Whether the speech please or displease...

But here, as at other times in my life, I dare not purchase peace with a lie. An imperious necessity forces me to speak the truth, as I see it, whether the speech please or displease, whether it brings praise or blame. That one loyalty to Truth I must keep stainless, whatever friendships fail me or human ties be broken. She may lead me into the wilderness, yet I must follow her; she may strip me of all love, yet I must pursue her, though she slay me, yet will I trust in her; and I ask no other epitaph on my tomb but “She tried to follow truth”.
Those are the words of social reformer and pioneer Theosophist Annie Besant. As yet another year slips away I dedicate them to the senior arts figure who in 2012 tried unsuccessfully to pressure me into amending one of my articles on sources of classical music funding, and to the well-connected person who made risible noises about litigation in connection with my posts about artists' fees.

Also on Facebook and Twitter. Source of quote is Annie Besant's autobiography. Image of sunset at St. Gilles Croix de Vie, France is (c) On An Overgrown Path 2012. Any other copyrighted material on these pages is included as "fair use", for the purpose of study, review or critical analysis only, and will be removed at the request of copyright owner(s). Report broken links, missing images and errors to - overgrownpath at hotmail dot co dot uk


Philip Amos said…
Looking at your post from a different angle, Bob, I should like to say at this year's end that Annie Besant's words might better be dedicated to you, for you have relentlessly adhered to her ethos.
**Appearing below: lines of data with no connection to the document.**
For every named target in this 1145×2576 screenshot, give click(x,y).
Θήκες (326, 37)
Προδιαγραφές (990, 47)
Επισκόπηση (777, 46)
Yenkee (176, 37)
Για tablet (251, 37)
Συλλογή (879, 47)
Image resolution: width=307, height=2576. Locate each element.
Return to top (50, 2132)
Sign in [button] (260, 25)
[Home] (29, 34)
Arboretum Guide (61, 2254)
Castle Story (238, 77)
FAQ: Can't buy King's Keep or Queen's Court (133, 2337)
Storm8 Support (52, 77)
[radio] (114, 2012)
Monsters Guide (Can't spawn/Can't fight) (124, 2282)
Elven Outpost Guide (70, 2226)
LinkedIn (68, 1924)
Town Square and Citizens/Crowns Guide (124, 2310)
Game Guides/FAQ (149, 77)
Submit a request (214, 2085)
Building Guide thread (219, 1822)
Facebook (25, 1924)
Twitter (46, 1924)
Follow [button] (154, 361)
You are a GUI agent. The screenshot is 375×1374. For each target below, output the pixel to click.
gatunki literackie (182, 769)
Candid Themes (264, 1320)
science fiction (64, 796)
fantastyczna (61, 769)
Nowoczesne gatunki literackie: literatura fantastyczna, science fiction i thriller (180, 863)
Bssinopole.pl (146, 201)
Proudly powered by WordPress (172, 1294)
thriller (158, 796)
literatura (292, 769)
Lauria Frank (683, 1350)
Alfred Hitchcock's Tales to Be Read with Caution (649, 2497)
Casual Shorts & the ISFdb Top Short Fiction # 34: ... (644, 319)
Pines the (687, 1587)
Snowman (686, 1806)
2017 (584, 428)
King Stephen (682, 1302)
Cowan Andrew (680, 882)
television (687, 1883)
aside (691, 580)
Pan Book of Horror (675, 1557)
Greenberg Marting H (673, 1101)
Fearlessly, you follow the Quaker injunction to "Speak Truth to Power". That is part of what causes me to regard your blog as the best among musical blogs on the internet.

If I may add a little to the question of 'corporate philanthropy', I list here the top ten donors based in the U.S. in order of 'generosity': Citibank, General Electric, Target, J.P. Morgan Chase, Bank of America, Chevron, Wells Fargo, ExonMobil, Goldman Sachs, and Walmart.

We thus have six financial institutions (for GE is such now), two oil companies, and two retailers. "When you sup with the devil, use a long spoon". It is beyond expression here, so I suggest those interested in their activities and ethics just look at their Wiki entries. The one for J.P Morgan is the most mind-boggling if you look at the section humorously headed 'Controversies'. In there, I smell something of the demonic, and others come close.

I note also that the evils listed were punished with fines -- there are patently illegal activities that destroyed people's lives, but no one mentioned as joining the likes of Conrad Black in one America's comfy open prisons reserved for such villains.

There is no true philanthropy in their donations, let alone altruism. Goldman Sachs paid no taxes in 2010 -- it received a tax benefit of $3.2 billion. They are required to give a minimum of 5% of profits in donations. Triple that and they could probably feed Africa.
Pliable said…
Philip, thank you for those very kind words. And one of the names on that list of top corporate philanthropists resonates strongly with the thrust of my post.